Rot ist der Apfel. Von Kinderhand gezeichnet. Einen Mund hat er. Der lacht. Darunter in Großbuchstaben: “Jablonkij”. Eine Frau hängt das DIN A4 Blatt auf. An einer Leine zwischen zwei Bäumen. Im Park am Bahnhof in Belgrad. Ein Wörterbuch im Freien.
Sie kennen sich aus mit Flüchtlingen. Sagen sie in Serbien. Siebenhunderttausend waren es im JugoslawienKrieg, die allein dort Zuflucht suchten. Vor zwei Monaten haben sie das letzte dieser Flüchtlingszentren geschlossen. Dass Ungarn, dass Kroatien, dass Slowenien, dass Deutschland die Grenzen schließt – daran hat im Juli in Serbien noch niemand gedacht.

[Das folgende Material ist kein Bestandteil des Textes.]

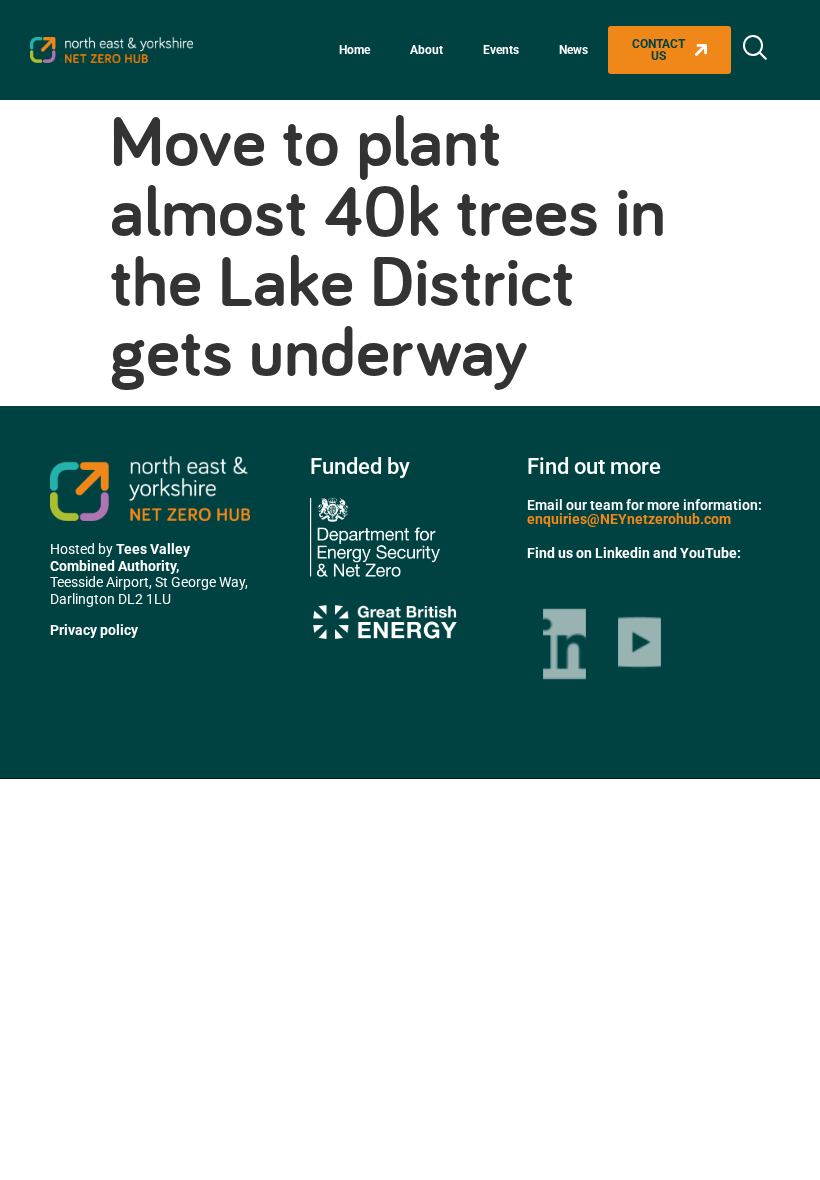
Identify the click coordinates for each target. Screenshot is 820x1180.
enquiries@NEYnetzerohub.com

Nun sitzen sie fest in Serbien. Syrer. Mehr noch Afghanen. Auch Eritreär. Und werden von den geschlossenen Checkpoints in Busse gebeten. Die nach Kanjiza fahren. Zum Beispiel.
Vor zwei Wochen noch war dort für niemanden mehr Platz. In der Notunterkunft im serbischen Grenzland. Wo Maisfeld an Maisfeld stößt. Wo die bäuerlichen Großbetriebe von einst in staubigen Haufen am Straßenrand liegen. Und sich so viele Menschen das Leben nehmen wie nirgends sonst in der Republik. Inzwischen lädt nur noch ein Dutzend Menschen das Handy an der Verteilerdose, die unter jeder der blauen und grünen Zeltplane vom Gestänge baumelt. Wlan in Kanjiza – verfügbar und kostenlos. “Of course. It’s the only way they can stay in contact with their families. And it’s cheap and simple.” Of course. Natürlich.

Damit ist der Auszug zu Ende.